There was a beckoning in the locust bough, and in the air an incantation that made a folly of sermons and souls and old maids' resentments and gossips' queries. The preacher fought on, another Saint Anthony in a cloud of witches.
He could hear himself intoning the long sermon with the familiar pulpiteering rhythms and the final upsnap of the last syllable of each sentence. He could see that the congregation was already drowsily forgetful of Irene Straley's absence. But, to save his soul, he could not keep his mind from following her out into the leafy streets and on into the past where she had been the prize he and young Drury Boldin had contended for—a past in which he had never dreamed that his future was a pulpit in his home town.
He was the manlier of the two, for Drury was a delicate boy, too sensitive for the approval of his Spartan fellows. They made fun of his gentleness. He hated to wreathe a fishing-worm on a hook! He loathed to wrench a hook from a fish's gullet!
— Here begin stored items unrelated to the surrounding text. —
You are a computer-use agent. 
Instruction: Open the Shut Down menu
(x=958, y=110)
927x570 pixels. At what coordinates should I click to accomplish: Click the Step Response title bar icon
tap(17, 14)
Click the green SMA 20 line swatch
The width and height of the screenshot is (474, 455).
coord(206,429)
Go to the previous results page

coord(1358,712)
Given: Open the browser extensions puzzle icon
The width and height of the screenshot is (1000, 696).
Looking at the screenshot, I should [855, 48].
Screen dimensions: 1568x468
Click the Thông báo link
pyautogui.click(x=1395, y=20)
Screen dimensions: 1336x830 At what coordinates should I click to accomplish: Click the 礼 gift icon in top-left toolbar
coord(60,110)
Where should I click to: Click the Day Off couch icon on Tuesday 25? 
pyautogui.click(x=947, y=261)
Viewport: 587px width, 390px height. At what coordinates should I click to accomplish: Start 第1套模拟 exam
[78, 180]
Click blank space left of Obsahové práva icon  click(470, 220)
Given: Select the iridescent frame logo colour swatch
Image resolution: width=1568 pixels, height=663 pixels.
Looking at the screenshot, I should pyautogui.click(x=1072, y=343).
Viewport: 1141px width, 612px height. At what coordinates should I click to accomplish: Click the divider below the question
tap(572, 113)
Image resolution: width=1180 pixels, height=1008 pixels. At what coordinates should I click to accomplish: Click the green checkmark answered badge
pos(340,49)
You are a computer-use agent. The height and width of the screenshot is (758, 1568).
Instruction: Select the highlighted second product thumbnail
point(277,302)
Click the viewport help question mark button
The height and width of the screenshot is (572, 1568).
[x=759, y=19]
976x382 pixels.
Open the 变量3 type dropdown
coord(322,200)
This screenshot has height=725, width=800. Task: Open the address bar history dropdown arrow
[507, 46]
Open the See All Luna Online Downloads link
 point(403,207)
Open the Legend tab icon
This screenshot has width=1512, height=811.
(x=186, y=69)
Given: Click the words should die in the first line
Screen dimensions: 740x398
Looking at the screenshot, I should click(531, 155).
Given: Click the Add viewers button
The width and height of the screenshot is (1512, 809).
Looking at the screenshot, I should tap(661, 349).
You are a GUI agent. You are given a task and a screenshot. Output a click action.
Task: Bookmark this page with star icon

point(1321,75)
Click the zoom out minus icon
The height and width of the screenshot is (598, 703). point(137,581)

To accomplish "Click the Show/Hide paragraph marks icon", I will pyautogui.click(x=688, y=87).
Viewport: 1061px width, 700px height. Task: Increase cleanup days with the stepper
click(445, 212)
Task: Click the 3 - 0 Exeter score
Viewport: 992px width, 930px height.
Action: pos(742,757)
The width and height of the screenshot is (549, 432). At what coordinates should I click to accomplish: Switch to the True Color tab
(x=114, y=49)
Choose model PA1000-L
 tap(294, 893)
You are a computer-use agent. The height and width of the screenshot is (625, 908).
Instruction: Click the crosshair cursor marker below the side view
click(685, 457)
The nearest he had ever come to fighting was in defense of a thousand-legged worm that one of the boys had stuck a pin through, to watch it writhe and bite itself behind the pin.
Irene Straley was a sentimental girl. That was right in a girl, but silly in a boy.
Once when Eddie Crosson stubbed his toe and it swelled up to great importance, Irene Straley wept when she saw it, while Drury Boldin turned pale and sat down hard. Once when Drury cut his thumb with a penknife he fainted at the sight of his own blood!
Eddie Crosson was a real boy. He smoked cubeb cigarettes with an almost unprecedented precocity. He nearly learned to chew tobacco. He could snap a sparrow off a telegraph-wire with a nigger-shooter almost infallibly. He had the first air-gun in town and a shot-gun at fifteen. He thought that he was manlier than Drury because he was wiser and stronger. It never occurred to him that Drury might suffer more because he was more finely built, that his nerves were harp-strings while Crosson's were fence-wire.
So Crosson called Drury a milksop because he would not go hunting. He called himself one of the sons of Nimrod.
For a time he gained prestige with Irene Straley, especially as he gave her bright feathers now and then, an oriole's gilded mourning, or a tanager's scarlet vesture.
One day Drury Boldin was at her porch when Ed came in from across the river with a brace of duck.
"You can have these for your dinner to-morrow, Reny," he said, as he laid the limp, silky bodies on the porch floor.